SOURCE EXTRACT
========

Along with love, faith, and God, hope is one of the first few abstract ideas introduced to us when we were young. At first, I thought I knew what hope meant. I described it as the longing for something better and, in the worst of times, just something good. The Oxford Dictionary phrases it similarly: “Hope is a feeling of expectation and desire for a certain thing to happen”.
Hope is a desire, a feeling, and something within us.
Yet, living in a world where war, pandemic, death, and destruction have become the bore in the news, “hope” is beginning to feel more and more imaginative than the rational functions we were solving in math class.
That changed, however, after my encounter with the very thing itself during the International Conference on Youth Ministry at the Ateneo de Manila University this April. For three days, I conversed with Hope, nodding in agreement, smiling for courtesy’s sake, making silly punchlines, sometimes snorting at it, but, best of all, embracing it.

========

[Pixel coordinate grounding data]
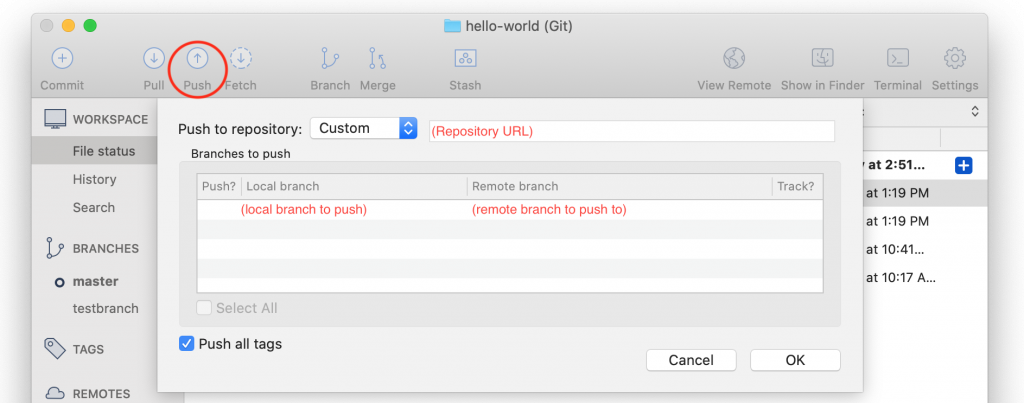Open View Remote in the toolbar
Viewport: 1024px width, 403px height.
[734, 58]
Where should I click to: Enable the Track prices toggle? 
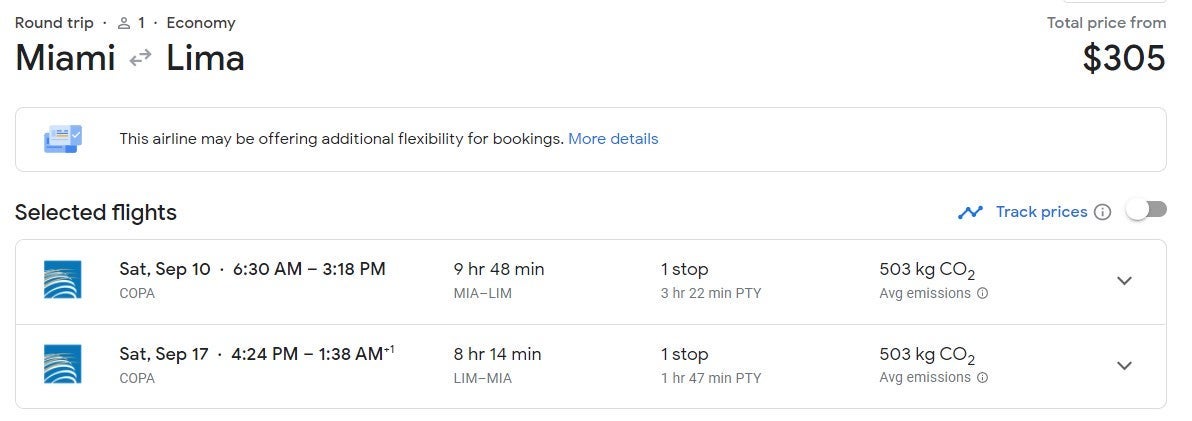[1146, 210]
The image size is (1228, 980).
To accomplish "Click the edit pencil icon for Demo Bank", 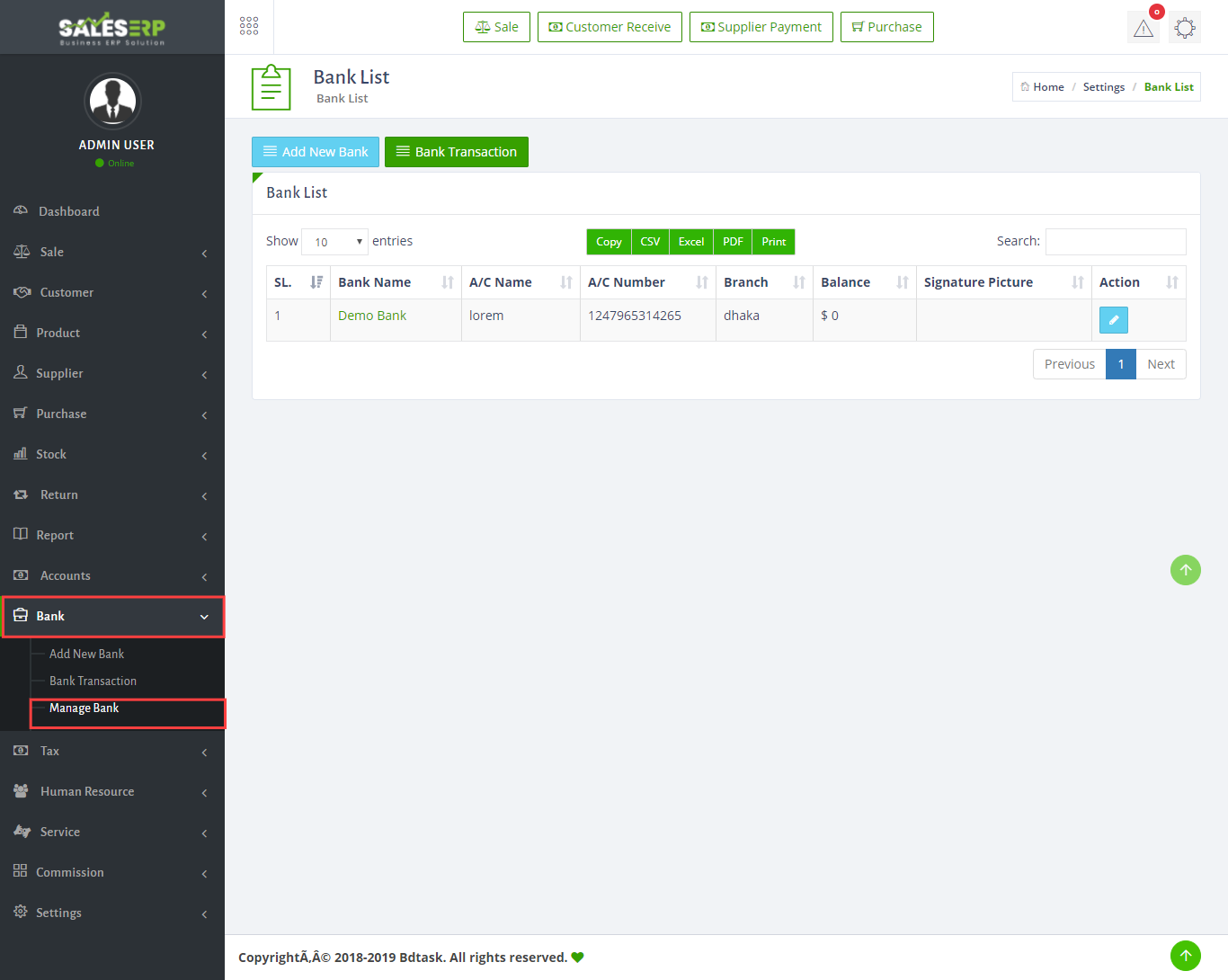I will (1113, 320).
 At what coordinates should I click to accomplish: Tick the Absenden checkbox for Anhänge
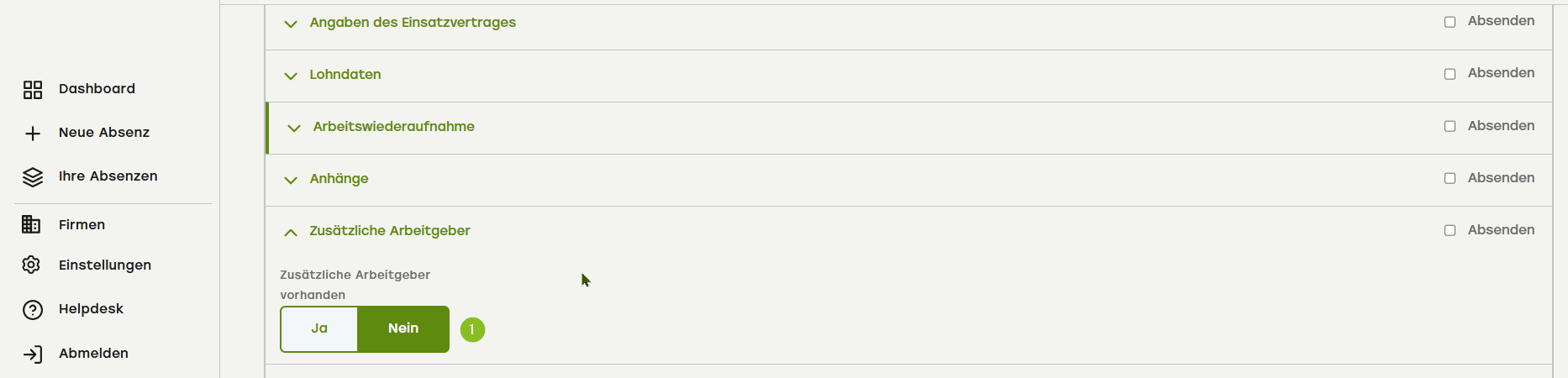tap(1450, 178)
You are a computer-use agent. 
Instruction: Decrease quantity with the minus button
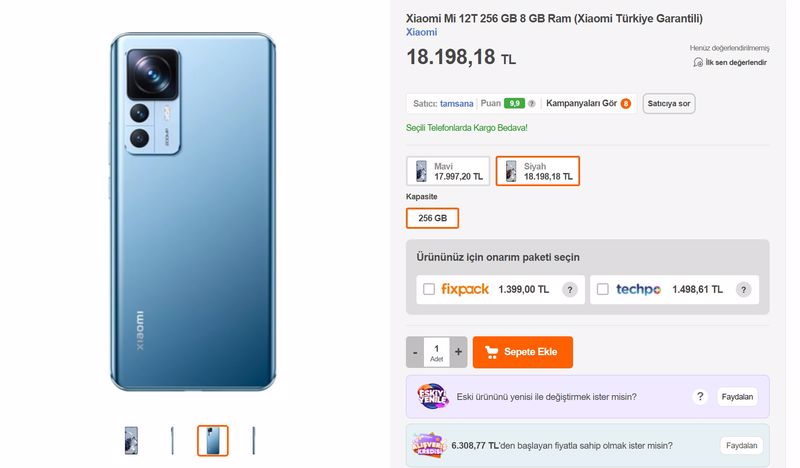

========

TASKS TO COMPLETE
- a) Transcribe the essay on hope from "Yet, living in" to "all, embracing it.".
- b) According to the essay on hope, where was the International Conference on Youth Ministry held?

LIST OF SOLUTIONS
- a)
Yet, living in a world where war, pandemic, death, and destruction have become the bore in the news, “hope” is beginning to feel more and more imaginative than the rational functions we were solving in math class.
That changed, however, after my encounter with the very thing itself during the International Conference on Youth Ministry at the Ateneo de Manila University this April. For three days, I conversed with Hope, nodding in agreement, smiling for courtesy’s sake, making silly punchlines, sometimes snorting at it, but, best of all, embracing it.

- b) At the Ateneo de Manila University.